TASK DESCRIPTION>
What the answer must hold is the line containing "Instruction: Switch to the Insert tab" and all lines after it through the end of the listing, copied exactly, with pictures left out.

THE RECORDS>
┌──
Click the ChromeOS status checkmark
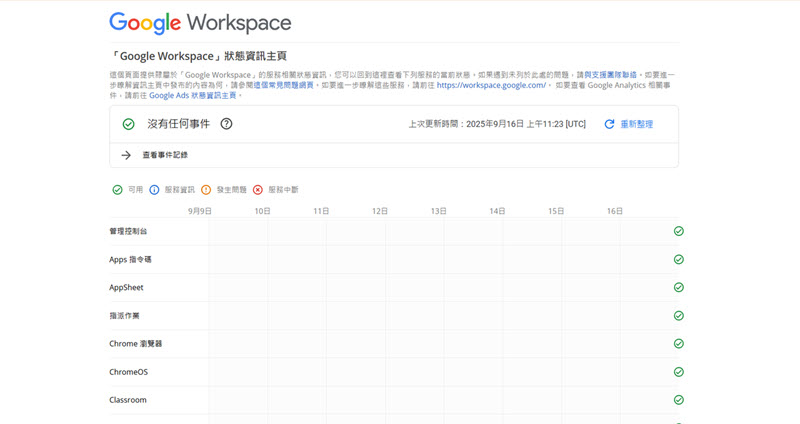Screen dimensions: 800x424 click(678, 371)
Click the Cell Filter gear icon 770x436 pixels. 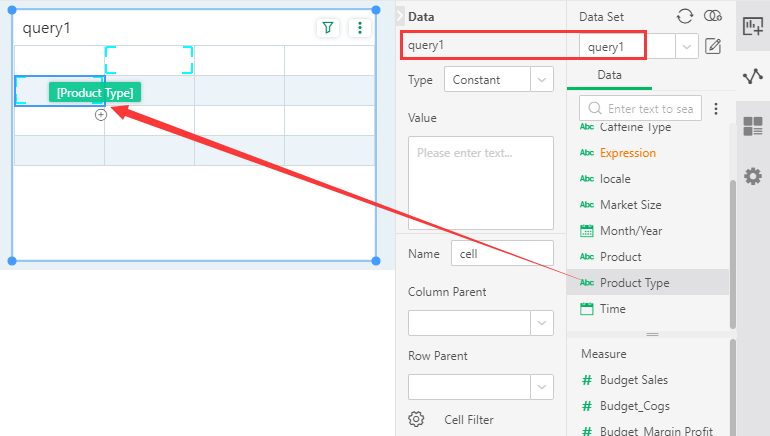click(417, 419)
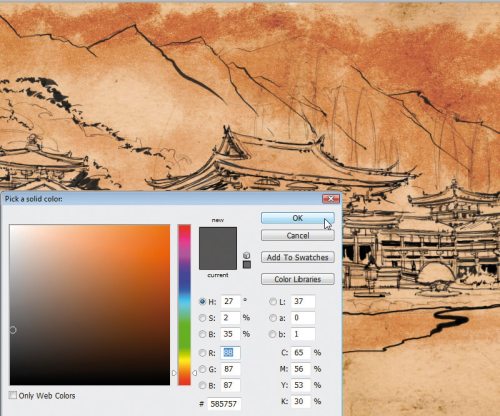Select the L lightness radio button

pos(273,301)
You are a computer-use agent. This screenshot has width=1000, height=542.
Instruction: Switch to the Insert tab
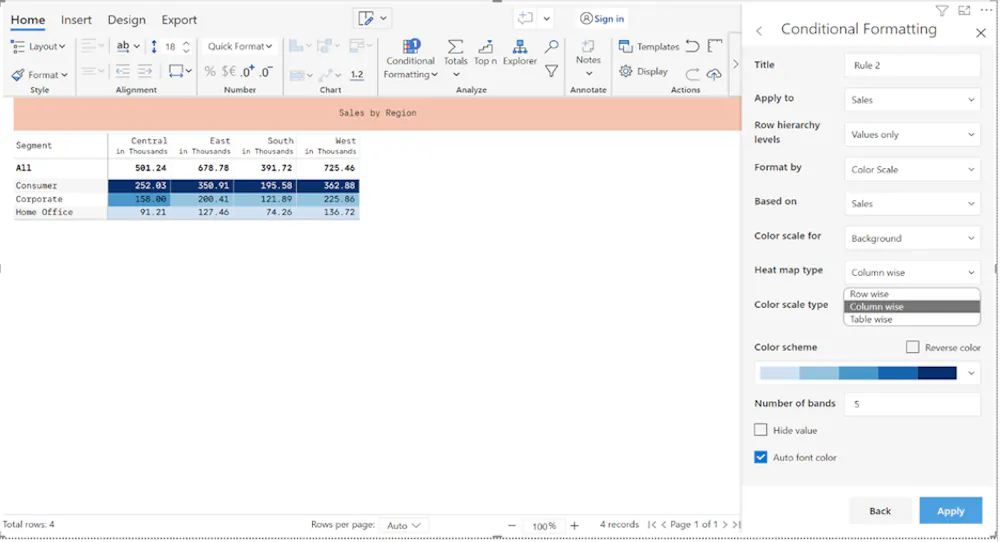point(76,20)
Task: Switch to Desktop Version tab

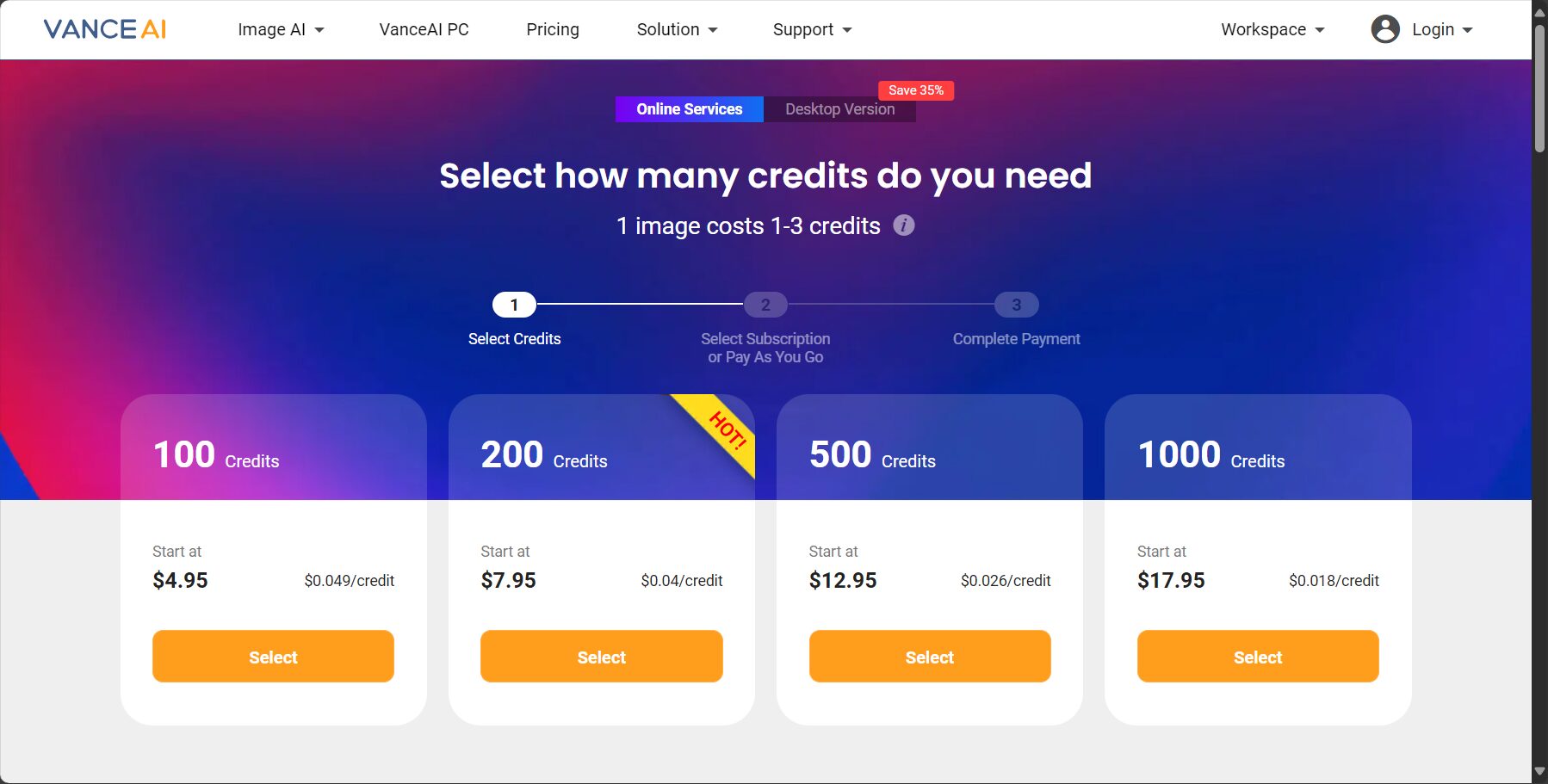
└──
RESPONSE AREA>
Instruction: Switch to the Insert tab
point(76,20)
Task: Switch to Desktop Version tab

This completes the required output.